- **BRIEF**
Please retype the entries from the first line through the line containing "The width and height of the screenshot is (1071, 1016).", keeping every character unchanged.

_ _ _ _ _ _ _

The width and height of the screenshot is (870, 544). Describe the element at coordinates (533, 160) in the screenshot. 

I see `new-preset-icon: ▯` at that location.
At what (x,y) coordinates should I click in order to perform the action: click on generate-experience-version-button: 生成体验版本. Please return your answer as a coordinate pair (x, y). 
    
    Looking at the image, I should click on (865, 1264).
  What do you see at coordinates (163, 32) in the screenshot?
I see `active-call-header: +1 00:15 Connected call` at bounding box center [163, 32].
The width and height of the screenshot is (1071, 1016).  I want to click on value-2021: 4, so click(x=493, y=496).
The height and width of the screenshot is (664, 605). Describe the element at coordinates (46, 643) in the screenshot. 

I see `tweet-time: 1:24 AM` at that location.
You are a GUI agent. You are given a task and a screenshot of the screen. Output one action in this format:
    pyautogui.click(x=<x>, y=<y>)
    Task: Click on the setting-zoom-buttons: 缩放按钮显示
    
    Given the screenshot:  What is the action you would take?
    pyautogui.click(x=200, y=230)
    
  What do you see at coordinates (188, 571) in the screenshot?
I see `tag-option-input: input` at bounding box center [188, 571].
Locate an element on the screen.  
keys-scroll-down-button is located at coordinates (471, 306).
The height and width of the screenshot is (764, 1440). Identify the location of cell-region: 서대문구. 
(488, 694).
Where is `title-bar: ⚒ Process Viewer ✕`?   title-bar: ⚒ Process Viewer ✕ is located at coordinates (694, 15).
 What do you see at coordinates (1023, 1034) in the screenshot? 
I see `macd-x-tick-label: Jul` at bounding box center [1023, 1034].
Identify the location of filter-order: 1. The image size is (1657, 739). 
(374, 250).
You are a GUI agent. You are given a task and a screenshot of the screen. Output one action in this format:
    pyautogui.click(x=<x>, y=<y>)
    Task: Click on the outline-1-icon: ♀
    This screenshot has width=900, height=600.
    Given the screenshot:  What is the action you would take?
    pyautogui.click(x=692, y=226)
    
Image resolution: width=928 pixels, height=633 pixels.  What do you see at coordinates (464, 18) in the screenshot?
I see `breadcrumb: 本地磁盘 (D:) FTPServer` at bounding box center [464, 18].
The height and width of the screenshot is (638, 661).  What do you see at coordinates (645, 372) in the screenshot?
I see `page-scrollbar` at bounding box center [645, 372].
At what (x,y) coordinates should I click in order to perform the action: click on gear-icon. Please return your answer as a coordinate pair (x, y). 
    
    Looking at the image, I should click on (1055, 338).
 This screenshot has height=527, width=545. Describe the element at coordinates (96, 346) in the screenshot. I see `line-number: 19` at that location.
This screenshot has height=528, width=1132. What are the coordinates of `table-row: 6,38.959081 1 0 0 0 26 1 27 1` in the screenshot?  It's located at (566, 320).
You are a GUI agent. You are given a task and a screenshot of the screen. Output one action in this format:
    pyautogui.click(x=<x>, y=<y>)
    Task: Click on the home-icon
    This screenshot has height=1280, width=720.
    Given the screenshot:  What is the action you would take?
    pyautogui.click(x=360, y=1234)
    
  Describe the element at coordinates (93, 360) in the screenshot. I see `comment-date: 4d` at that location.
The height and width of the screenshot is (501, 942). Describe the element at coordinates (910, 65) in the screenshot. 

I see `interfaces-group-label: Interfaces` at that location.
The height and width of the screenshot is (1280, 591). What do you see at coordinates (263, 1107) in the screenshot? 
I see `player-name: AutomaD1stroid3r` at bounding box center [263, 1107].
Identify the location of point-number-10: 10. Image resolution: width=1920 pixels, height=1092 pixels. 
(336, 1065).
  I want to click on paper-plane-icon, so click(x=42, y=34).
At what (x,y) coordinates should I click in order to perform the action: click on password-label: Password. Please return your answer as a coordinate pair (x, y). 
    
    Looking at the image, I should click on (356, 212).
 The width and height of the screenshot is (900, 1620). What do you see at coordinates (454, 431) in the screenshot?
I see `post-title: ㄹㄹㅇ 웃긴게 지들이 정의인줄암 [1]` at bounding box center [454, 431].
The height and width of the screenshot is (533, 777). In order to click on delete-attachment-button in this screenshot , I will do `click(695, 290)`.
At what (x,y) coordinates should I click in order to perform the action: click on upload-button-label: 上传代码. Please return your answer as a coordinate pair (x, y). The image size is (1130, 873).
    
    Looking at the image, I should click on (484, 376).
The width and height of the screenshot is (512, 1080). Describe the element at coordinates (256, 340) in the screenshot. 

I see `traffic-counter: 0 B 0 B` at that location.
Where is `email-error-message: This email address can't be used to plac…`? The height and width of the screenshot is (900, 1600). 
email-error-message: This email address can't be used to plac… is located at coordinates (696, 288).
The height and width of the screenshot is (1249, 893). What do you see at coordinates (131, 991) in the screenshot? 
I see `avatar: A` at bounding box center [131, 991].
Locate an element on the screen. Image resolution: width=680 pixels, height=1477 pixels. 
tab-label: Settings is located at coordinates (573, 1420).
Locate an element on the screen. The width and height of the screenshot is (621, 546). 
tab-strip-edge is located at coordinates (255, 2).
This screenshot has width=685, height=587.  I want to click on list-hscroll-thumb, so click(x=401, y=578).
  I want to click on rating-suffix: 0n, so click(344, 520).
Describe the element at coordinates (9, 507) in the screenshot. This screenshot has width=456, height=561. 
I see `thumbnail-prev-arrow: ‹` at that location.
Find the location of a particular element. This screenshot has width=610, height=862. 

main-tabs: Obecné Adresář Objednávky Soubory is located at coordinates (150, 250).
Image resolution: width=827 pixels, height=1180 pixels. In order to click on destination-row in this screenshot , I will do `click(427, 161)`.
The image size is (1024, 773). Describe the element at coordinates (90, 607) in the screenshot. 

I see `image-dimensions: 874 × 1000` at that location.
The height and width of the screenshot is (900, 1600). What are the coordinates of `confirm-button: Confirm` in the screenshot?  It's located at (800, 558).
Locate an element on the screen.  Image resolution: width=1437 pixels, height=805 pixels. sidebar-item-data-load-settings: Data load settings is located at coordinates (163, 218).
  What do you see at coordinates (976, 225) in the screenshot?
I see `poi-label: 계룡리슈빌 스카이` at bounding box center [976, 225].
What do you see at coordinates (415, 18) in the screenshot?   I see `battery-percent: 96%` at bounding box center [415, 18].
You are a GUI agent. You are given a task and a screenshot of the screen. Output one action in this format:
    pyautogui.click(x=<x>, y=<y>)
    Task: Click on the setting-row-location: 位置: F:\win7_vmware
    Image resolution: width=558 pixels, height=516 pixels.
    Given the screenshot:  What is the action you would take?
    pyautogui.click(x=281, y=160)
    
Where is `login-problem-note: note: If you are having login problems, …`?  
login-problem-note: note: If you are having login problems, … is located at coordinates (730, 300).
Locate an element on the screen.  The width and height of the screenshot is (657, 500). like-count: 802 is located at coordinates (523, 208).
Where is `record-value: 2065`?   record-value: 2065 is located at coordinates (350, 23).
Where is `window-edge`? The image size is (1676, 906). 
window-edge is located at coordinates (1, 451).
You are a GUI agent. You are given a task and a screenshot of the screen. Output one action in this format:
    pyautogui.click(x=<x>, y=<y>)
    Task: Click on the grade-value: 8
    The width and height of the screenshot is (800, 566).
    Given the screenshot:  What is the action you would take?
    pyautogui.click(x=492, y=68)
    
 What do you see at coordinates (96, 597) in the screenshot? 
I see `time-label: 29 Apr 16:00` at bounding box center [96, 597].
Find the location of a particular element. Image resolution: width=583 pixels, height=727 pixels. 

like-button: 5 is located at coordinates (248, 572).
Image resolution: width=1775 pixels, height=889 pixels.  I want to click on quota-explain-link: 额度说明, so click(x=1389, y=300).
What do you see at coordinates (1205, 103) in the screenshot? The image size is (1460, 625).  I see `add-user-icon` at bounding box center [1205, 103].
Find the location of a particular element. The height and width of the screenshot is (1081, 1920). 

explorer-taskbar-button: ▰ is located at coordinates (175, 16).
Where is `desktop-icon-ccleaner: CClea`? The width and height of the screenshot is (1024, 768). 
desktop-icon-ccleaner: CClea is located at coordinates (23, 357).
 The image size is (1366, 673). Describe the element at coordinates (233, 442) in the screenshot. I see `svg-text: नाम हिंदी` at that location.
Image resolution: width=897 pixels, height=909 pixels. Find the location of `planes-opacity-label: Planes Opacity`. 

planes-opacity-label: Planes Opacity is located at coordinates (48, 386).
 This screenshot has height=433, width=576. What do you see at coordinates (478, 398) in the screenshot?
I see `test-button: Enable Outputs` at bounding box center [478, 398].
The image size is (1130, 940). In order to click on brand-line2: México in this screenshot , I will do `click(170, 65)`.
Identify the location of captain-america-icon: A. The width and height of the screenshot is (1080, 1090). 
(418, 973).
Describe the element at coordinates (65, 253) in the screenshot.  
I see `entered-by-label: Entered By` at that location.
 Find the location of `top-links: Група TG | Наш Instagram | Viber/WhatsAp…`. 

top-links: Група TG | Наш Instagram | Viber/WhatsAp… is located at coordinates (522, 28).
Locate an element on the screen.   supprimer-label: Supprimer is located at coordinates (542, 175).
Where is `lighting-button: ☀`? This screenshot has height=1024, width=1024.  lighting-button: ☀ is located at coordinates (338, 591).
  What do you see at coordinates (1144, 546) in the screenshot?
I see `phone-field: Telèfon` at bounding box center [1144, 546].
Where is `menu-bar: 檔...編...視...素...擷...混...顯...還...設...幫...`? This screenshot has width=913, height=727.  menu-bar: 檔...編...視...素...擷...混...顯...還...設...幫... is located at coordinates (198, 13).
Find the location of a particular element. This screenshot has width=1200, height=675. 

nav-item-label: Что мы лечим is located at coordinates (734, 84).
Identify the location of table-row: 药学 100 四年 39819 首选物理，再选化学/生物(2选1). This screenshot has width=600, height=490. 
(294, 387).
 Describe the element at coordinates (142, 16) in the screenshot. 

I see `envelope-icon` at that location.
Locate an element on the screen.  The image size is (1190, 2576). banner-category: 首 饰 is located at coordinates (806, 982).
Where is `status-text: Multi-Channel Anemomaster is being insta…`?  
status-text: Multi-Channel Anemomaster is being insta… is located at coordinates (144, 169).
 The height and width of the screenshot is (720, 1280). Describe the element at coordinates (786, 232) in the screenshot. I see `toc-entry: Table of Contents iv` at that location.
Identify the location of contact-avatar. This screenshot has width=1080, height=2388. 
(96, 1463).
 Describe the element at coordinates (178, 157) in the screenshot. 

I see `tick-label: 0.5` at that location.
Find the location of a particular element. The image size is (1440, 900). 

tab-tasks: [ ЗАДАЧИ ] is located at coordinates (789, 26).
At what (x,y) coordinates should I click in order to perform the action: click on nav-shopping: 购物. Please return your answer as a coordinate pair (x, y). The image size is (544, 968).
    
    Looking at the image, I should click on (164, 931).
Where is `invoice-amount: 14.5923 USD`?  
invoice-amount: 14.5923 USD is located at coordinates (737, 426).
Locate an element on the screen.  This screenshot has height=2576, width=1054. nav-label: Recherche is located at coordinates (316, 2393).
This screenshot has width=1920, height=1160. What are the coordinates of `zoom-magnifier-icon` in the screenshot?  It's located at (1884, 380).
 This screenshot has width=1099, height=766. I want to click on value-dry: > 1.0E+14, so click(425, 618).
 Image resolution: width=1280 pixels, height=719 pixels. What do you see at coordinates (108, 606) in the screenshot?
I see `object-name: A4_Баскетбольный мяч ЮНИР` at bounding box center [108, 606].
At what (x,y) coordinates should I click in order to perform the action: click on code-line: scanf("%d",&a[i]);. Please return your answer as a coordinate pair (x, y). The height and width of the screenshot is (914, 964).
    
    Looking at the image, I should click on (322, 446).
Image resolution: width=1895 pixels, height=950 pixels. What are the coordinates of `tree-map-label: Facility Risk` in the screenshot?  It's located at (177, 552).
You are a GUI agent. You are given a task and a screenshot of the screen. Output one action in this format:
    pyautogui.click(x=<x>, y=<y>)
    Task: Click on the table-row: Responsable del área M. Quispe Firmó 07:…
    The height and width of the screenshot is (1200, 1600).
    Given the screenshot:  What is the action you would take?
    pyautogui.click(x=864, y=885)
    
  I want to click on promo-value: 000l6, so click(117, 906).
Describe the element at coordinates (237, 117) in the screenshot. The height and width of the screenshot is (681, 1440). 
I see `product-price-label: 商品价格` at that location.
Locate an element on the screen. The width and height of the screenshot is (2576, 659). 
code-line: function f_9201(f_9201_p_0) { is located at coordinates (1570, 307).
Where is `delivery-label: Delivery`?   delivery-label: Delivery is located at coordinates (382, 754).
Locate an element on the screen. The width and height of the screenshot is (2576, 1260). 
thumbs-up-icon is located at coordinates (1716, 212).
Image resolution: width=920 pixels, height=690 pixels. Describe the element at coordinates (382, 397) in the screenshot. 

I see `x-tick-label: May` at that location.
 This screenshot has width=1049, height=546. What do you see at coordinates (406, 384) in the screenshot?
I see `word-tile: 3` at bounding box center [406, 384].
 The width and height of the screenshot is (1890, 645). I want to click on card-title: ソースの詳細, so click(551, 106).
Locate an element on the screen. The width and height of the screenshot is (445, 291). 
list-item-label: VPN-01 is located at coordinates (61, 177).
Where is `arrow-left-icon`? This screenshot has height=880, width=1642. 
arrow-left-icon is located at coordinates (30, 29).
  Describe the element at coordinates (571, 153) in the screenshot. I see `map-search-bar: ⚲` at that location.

_ _ _ _ _ _ _

- **TASK SOLUTION**
The width and height of the screenshot is (870, 544). Describe the element at coordinates (533, 160) in the screenshot. 

I see `new-preset-icon: ▯` at that location.
At what (x,y) coordinates should I click in order to perform the action: click on generate-experience-version-button: 生成体验版本. Please return your answer as a coordinate pair (x, y). 
    
    Looking at the image, I should click on (865, 1264).
  What do you see at coordinates (163, 32) in the screenshot?
I see `active-call-header: +1 00:15 Connected call` at bounding box center [163, 32].
The width and height of the screenshot is (1071, 1016).  I want to click on value-2021: 4, so click(x=493, y=496).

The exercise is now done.